Stressed and tired from hiding, Avry is abducted by a band of rogues who, shockingly, value her gift above the golden bounty offered for her capture. Their leader an enigmatic captor-protector with powers of his own is unequivocal in his demands: Avry must heal a plague-stricken prince, the leader of a campaign against her people.
As they traverse the daunting Nine Mountains, beset by mercenaries and magical dangers, Avry must decide who is worth healing and what is worth dying for.
Review: Touch of Power reminded me of Graceling. The writing is excellent, the plot is original, the heroine is kick-ass awesome. This is a YA Fantasy the way it should be. The book is amazing, and I’d recommended it to anyone who enjoys YA Fantasy.
Enter, Night
Title: Enter, Night
Author: Michael Rowe
Genre: Paranormal, Vampires, Horror
Rating: 4 stars
Purchase: Amazon
Welcome to Parr’s Landing, Population 1,528… and shrinking. The year is 1972. Widowed Christina Parr, her daughter Morgan, and her brother-in-law Jeremy have returned to the remote northern Ontario mining town of Parr’s Landing, the place from which Christina fled before Morgan was born, seeking refuge.

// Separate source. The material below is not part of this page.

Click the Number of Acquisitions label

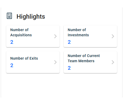(21, 32)
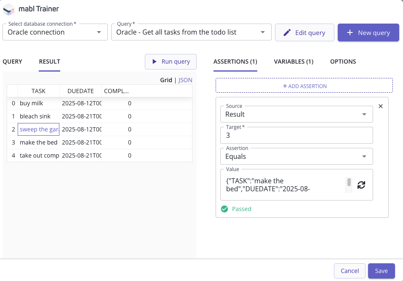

Dr. Billy Lightning has also returned in search of answers to the mystery of his father’s brutal murder. All will find some version of what they seek – and more. Built on the site of a decimated 17th-century Jesuit mission to the Ojibwa, Parr’s Landing is a town with secrets of its own buried in the caves around Bradley Lake. A three-hundred-year-old vampire is slumbering there, calling out to the insane and the murderous for centuries, begging for release – an invitation that has finally been answered. One man is following that voice, cutting a murderous swath across the country, bent on a terrible resurrection of the ancient horror… plunging the town and all its people into an endless night.
Review: A great debut. If you thought vampires couldn’t be scary anymore, then think again, because Michael Rowe shows vampires are definitely terrifying. The small town setting causes an almost claustrophic feeling. The terror creeps up slowly at the start, and then turns into full-on horror.